[Spambayes] Proposing to remove 4 combining schemes

Guido van Rossum guido@python.org
Thu Oct 17 12:53:38 2002


[Tim]
> > Now that I'm playing with a UI (Sean & Mark's code) as a user, I'm
> > growing fonder of the non-chi schemes again.  Rational or not, I
> > find that the more uniform range of outcomes in [0.0, 1.0] is
> > psychologically reassuring when using a UI that throws the scores
> > in your face.

[Rob]
> But it is unrealistic. Think about the original problem again: "why
> can't software that classifies ham/spam be very easy?
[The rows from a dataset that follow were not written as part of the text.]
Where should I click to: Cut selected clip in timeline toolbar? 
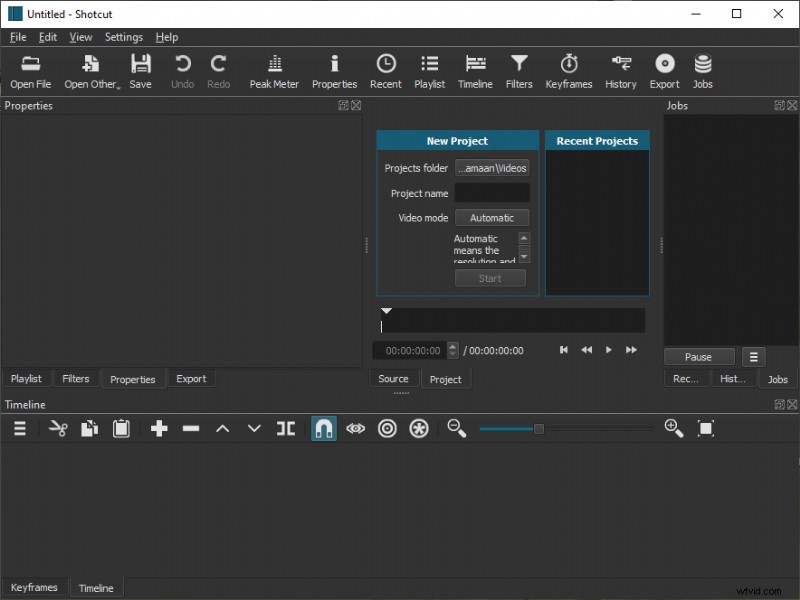(56, 428)
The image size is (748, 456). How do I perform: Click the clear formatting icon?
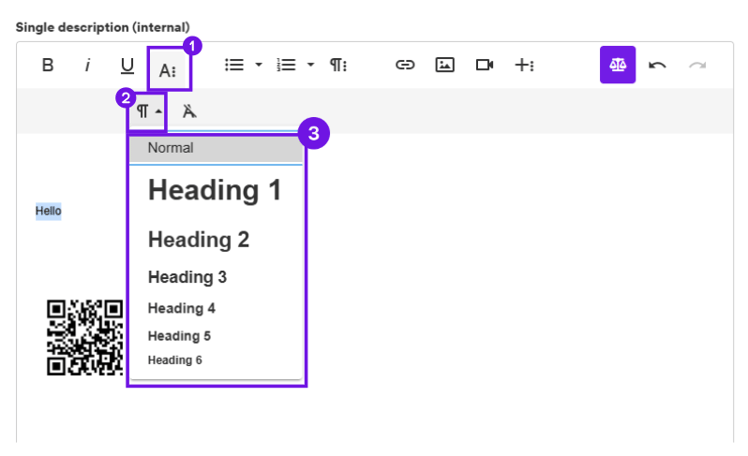[x=188, y=111]
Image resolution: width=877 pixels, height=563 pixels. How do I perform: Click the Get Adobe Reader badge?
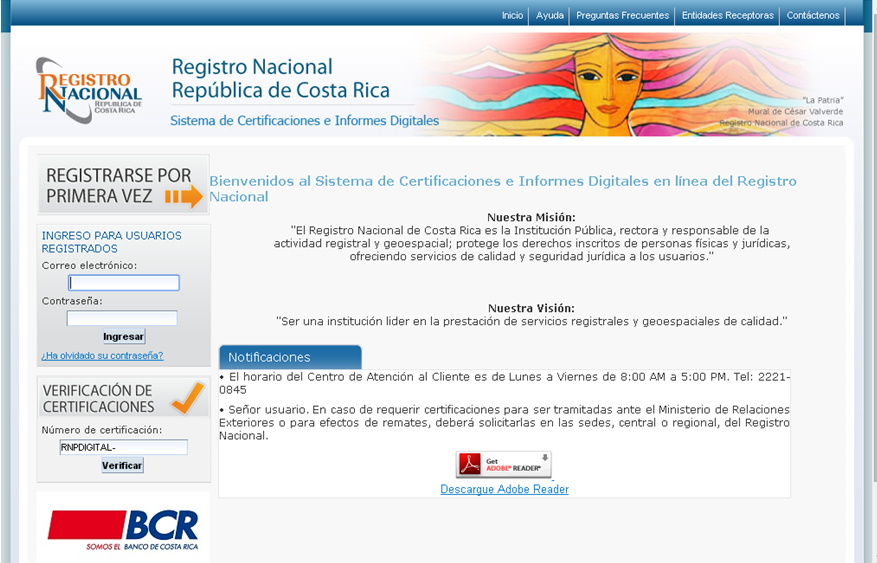pos(504,464)
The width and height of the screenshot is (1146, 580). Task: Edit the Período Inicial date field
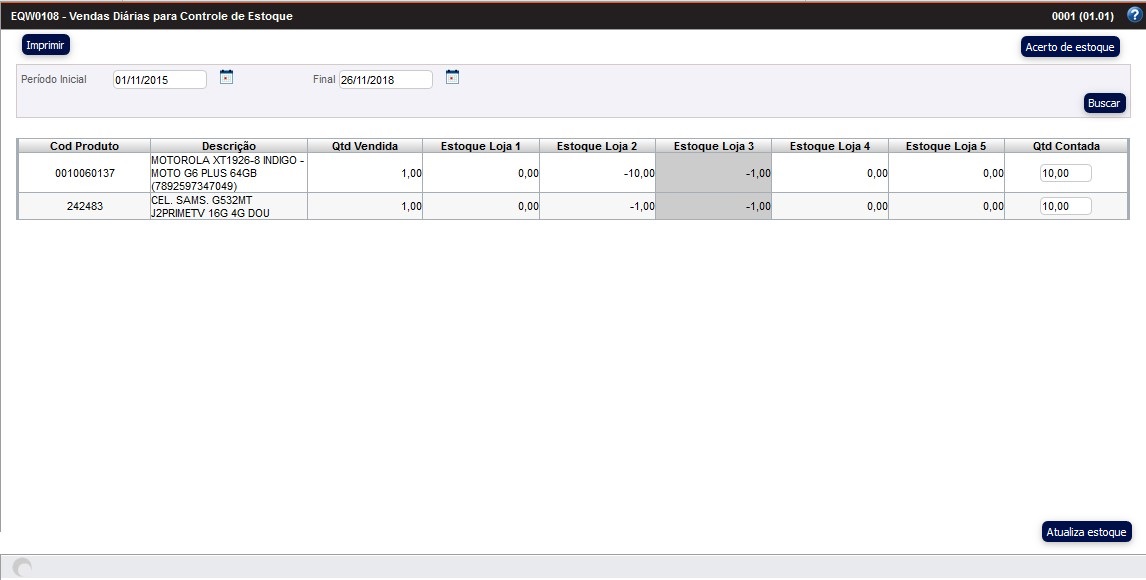(x=159, y=80)
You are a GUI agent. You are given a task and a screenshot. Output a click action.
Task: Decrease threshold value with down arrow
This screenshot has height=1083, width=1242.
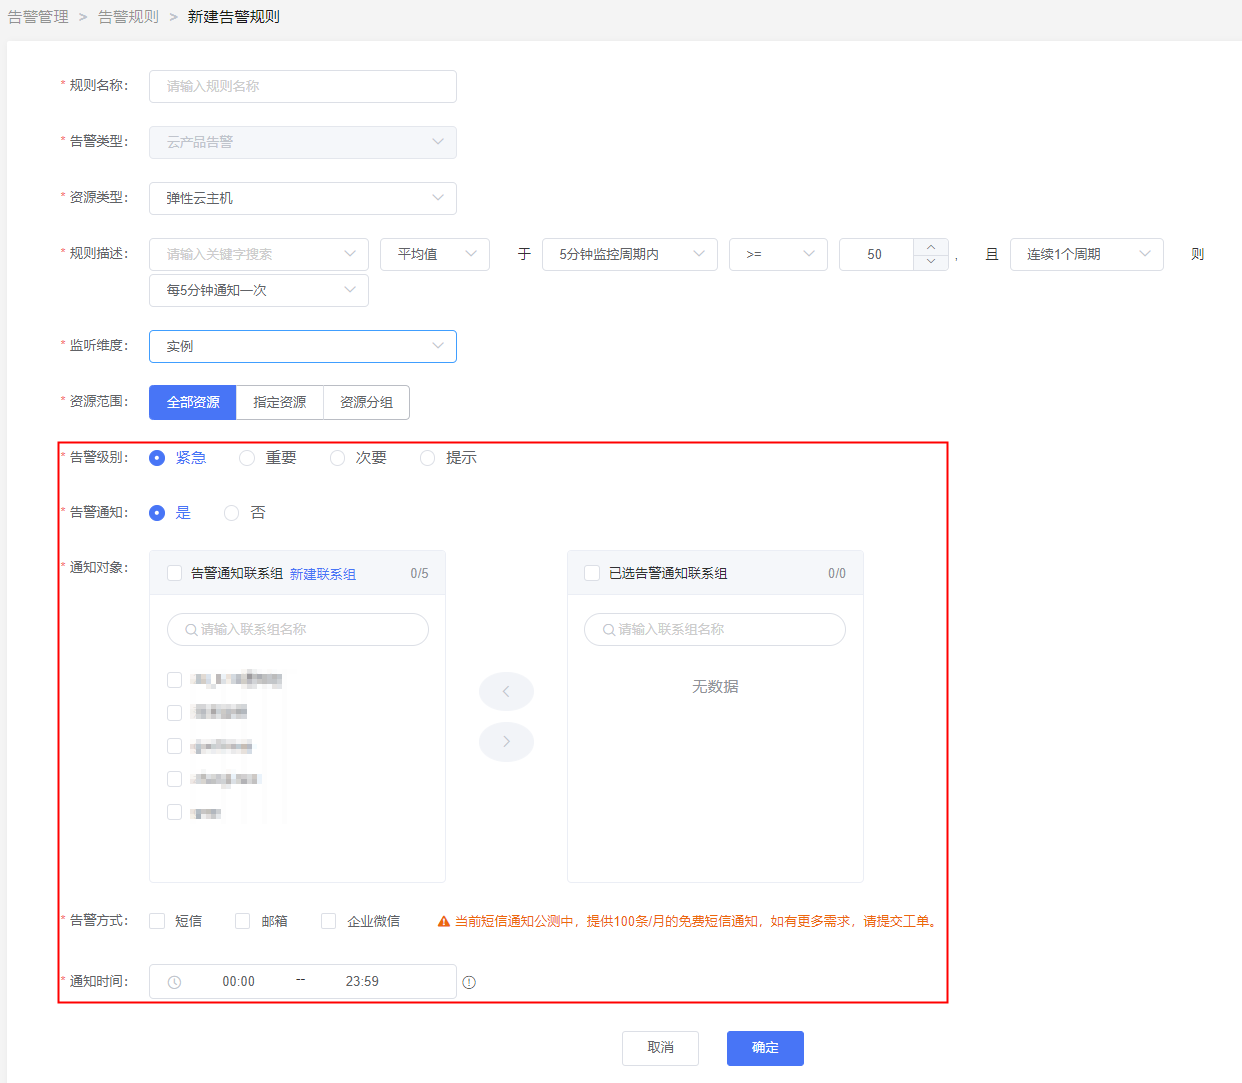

Almost all
> spam's scream in your face that they are". With chi_squared
> combining we found a method that agrees with this. Most messages
> scream either "Ham" or "Spam", and there is very little left to
> doubt.

But in real life there are also plenty of messages that mislead or
defy the human screener (if only for a second), and if these still
have a significant chance of becoming a f.p. or f.n., it would be
appropriate if the score reflected that uncertainty.  It may be clear
by now that I haven't been following recent discussions much -- but
the "all outcomes are extreme" characteristic was what led us to look
for an alternative to Graham's scheme, and I've come to appreciate
having a gray area.

> Maybe the better answer is that the final UI shouldn't throw the
> scores in your face.

While you're still deciding on how much value you place on
f.p. vs. f.n., the score can be very helpful (as long as it has a
middle ground).

--Guido van Rossum (home page: http://www.python.org/~guido/)